Washington.– El secretario de Estado de Estados Unidos, Marco Rubio, acusó a Cuba de patrocinar el terrorismo y de servir como plataforma para operaciones de inteligencia vinculadas a China y Rusia, durante una audiencia celebrada este martes en el Senado estadounidense.
Las declaraciones fueron ofrecidas al responder preguntas sobre la decisión de la administración del presidente Donald Trump de mantener a Cuba en la lista de países patrocinadores del terrorismo, una medida que había sido revertida temporalmente durante los últimos días del mandato del expresidente Joe Biden.
Rubio afirmó que el Gobierno cubano ha brindado apoyo a organizaciones armadas de izquierda en América Latina, citando entre ellas al Ejército de Liberación Nacional (ELN), las antiguas Fuerzas Armadas Revolucionarias de Colombia (FARC) y grupos disidentes de esa organización.

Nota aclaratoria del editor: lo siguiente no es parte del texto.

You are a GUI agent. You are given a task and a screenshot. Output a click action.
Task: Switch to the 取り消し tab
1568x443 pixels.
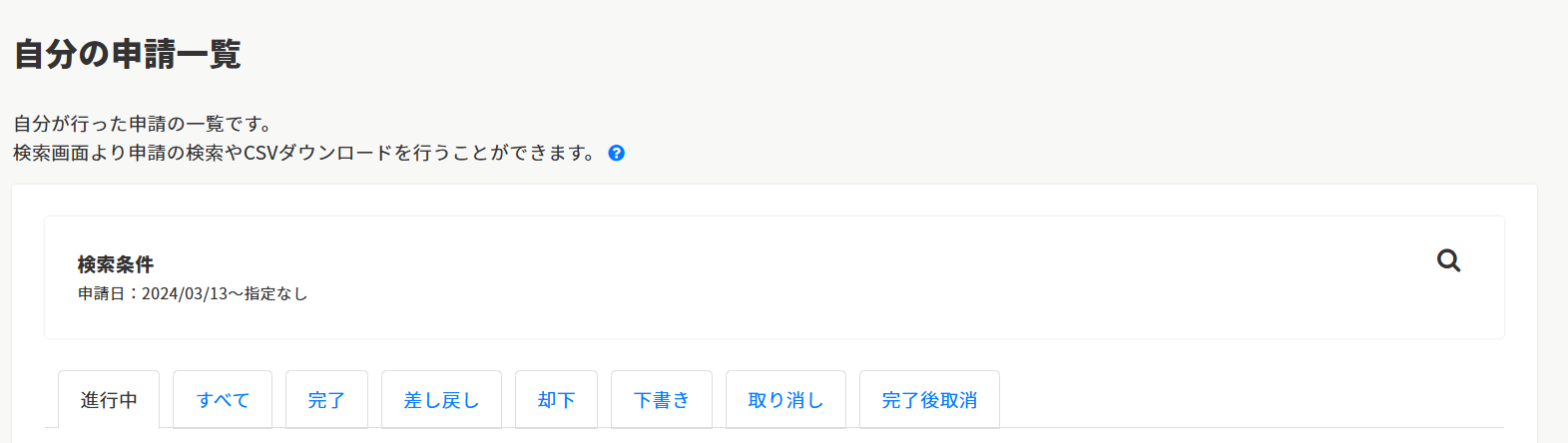(x=785, y=400)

“Cuba ha patrocinado el terrorismo y ha apoyado a diversos grupos”, sostuvo el jefe de la diplomacia estadounidense durante su comparecencia ante legisladores.
Asimismo, aseguró que la isla continúa albergando instalaciones dedicadas a la recopilación de información para los servicios de inteligencia de China y Rusia, lo que, a juicio de Washington, representa una preocupación para la seguridad nacional estadounidense.
Las autoridades cubanas han rechazado en reiteradas ocasiones estas acusaciones y sostienen que la inclusión de Cuba en la lista de países patrocinadores del terrorismo carece de fundamento. Además, han denunciado que las sanciones y presiones económicas impulsadas por Estados Unidos han agravado la situación económica que enfrenta la isla.
Las declaraciones de Rubio se producen en un contexto de creciente tensión entre Washington y La Habana, marcado por nuevas sanciones económicas, diferencias diplomáticas y conversaciones que buscan evitar una mayor escalada en las relaciones bilaterales.
Pese a las diferencias, ambas naciones han mantenido canales de comunicación abiertos en los últimos meses, aunque persisten desacuerdos sobre temas de seguridad, gobernabilidad y cooperación regional.